Surtourisme : la taxe d'entrée touristique peut-elle protéger Venise ?
Introduit en 2024, le péage d'accès à Venise , compris entre 5 et 10 euros aujourd'hui, a vocation à augmenter.
Quelques semaines après son élection en mai dernier, le nouveau maire de la cité des Doges, Simone Venturini, a annoncé vouloir le multiplier jusqu'à 10, pour le porter entre 30 et 50 euros certains jours.
Une mesure qui nécessite encore l'aval du gouvernement italien.
L’objectif, martelé depuis des années, est simple : protéger la Sérénissime de l'afflux de touristes.

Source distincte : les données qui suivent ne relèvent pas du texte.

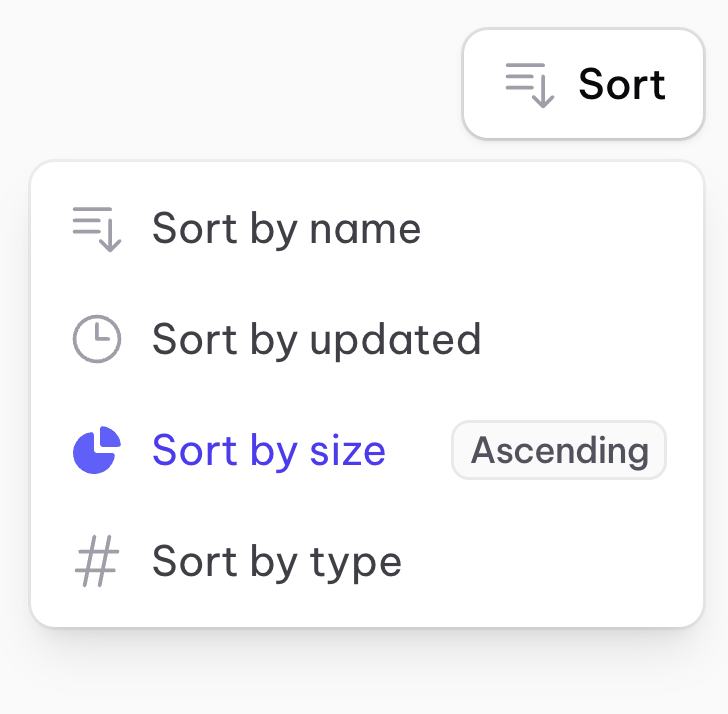Click the list-arrow icon beside Sort by name

[x=97, y=229]
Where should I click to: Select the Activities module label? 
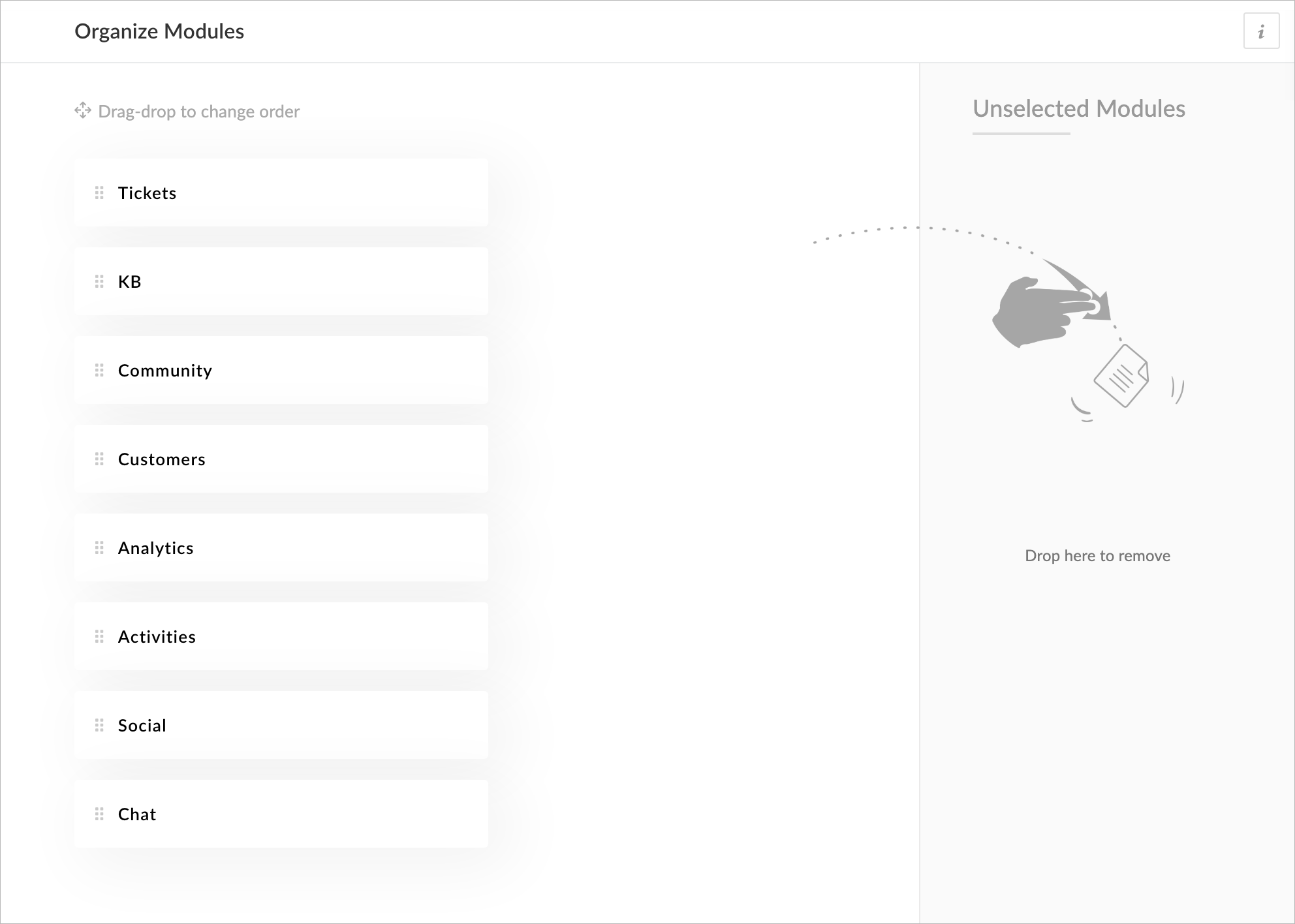click(x=157, y=637)
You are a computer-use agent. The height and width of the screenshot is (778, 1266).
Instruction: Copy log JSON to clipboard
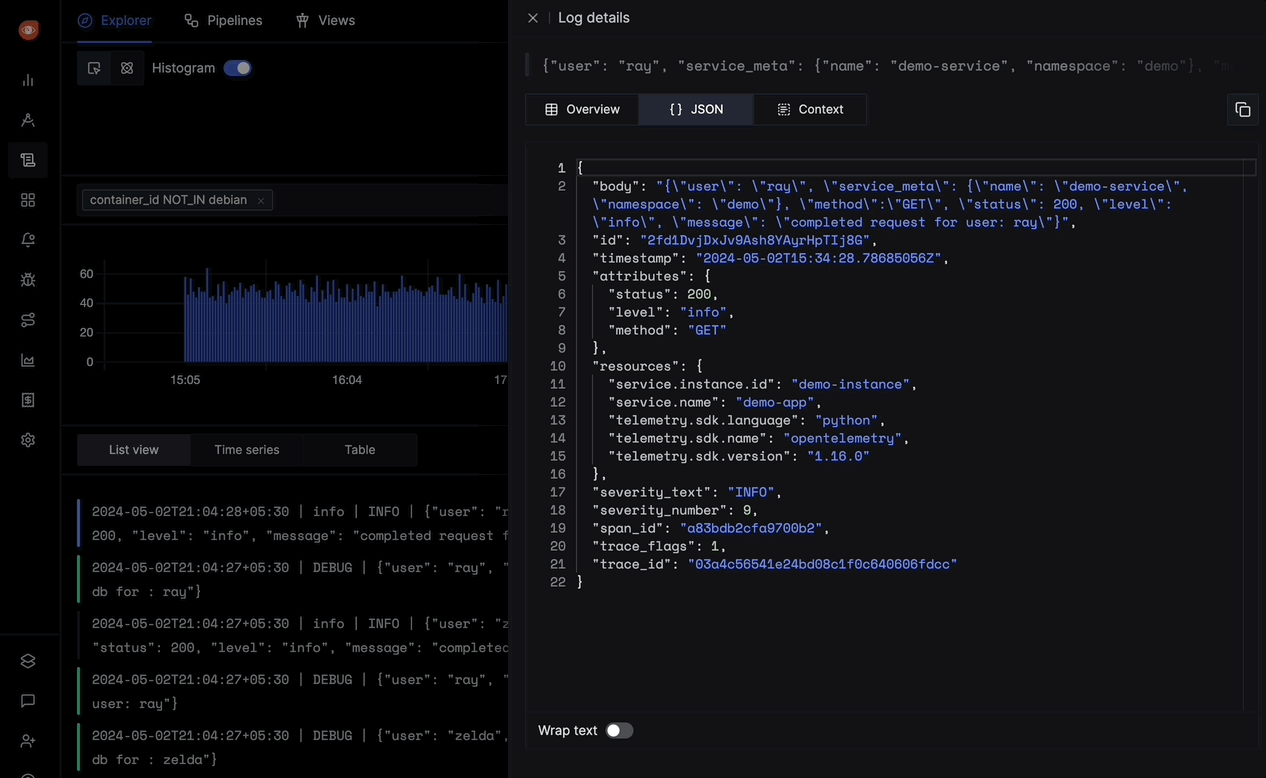1242,110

Car l'îlot vénitien accueille - ou plutôt subit - 20 à 30 millions de visiteurs par an, dont près de 6 millions séjournant dans ses établissements.
Ces chiffres exorbitants s’accompagnent d’une dramatique chute de la population dans le centre historique, divisée par plus de trois en 75 ans, désormais estimée à 49 000 habitants en 2025.
Afin de lutter contre les conséquences néfastes du surtourisme , la municipalité a innové il y a deux ans en lançant son " contributo di accesso ", un ticket pour les visiteurs à la journée : cinq euros - à partir de 14 ans - si l’on s’y prend au moins quatre jours à l’avance, le double sinon.
Il ne concerne pas les touristes qui passent la nuit dans la commune.
Mais si cette taxe a rapporté près de 5 millions d’euros à la ville en 2025, avec plus de 720 000 touristes l'ayant acquittée, les effets tardent cependant à se faire sentir.
Instaurée sur 29 jours en 2024, cette mesure a été étendue à 54 dates en 2025, puis à 60 jours en 2026.
Mais à chaque élargissement, le même constat s'impose : les flux ne diminuent pas.
Une étude commandée par la mairie n'a pu conclure qu'à une baisse "légère" de l'affluence les jours concernés.
C'est ce constat qui a nourri les annonces, au mois de juin, du maire Simone Venturini, pour qui le montant de la taxe n'est pas assez dissuasif.
Selon lui, "le droit d'entrée est actuellement le seul outil efficace pour contrôler le nombre quotidien de visiteurs", à condition d'en relever significativement le montant.